Very pretty! I’m with you on the fussiness, especially as my cupcake papers (and the foil liners, too) were a complete mess by the end of the ganache stage. I’m just not careful enough for these fussy things to turn out as designed.
Looks great to me! Despite you not really happy with cupcakes but you made them really pretty!
Just wanted to say, I thoroughly enjoy your weekly blog and candid comments! No matter that some of the recipes may inspire a little grumbling; you are obviously a good sport (or else OCD, heh heh!) since you faithfully bake them all anyway. And I hope that next week is less stressful for you. Stress begone!!
Great write up. I totally understand your puzzlement over the current cupcake craze. Personally speaking, I’d much rather bake, present, and eat a lovely cake.
I’ve also questioned Rose’s suggestion to spray the cupcake liners with oil – what’s that all about?? Sounds like a huge mess in the making to me.
Anyway, great photos – I’m drooling over your copper whisk.
RE your cocoa powder vs. chocolate question – Rose says melted chocolate isn’t as strong in flavor as cocoa powder, so you’d probably prefer that.

ButterYum
I really enjoyed this post, love the rants.
I think the cupcake craze is more a “buying” thing, not a baking thing. Like macarons, you can buy different flavors, and everyone can have their own”cake”.

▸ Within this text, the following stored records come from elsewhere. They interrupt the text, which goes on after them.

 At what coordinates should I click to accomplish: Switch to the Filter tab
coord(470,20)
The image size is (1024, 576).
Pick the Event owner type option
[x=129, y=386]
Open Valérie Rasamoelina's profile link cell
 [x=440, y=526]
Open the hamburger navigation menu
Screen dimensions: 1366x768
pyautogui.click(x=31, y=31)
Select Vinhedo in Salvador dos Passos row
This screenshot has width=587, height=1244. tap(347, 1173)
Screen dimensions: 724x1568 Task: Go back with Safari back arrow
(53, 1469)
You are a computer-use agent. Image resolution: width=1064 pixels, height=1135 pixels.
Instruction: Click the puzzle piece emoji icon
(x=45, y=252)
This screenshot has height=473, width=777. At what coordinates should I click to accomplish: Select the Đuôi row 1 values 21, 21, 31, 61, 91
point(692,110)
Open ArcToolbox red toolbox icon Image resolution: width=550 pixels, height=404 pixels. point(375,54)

As to spraying the cupcake/muffin liners, I picked this up from the blog over at King Arthur Flour, they recommend it to prevent cake from sticking to the liners. Don’t you hate when you peel a liner off a muffin, and a thick layer of muffin sticks to the liner? Well okay, I just stopped using liners….but when I do, I spray them.
I made this once and my cake domed so high. I guess it’s due to me baking them in a metal pan instead of a silicon one.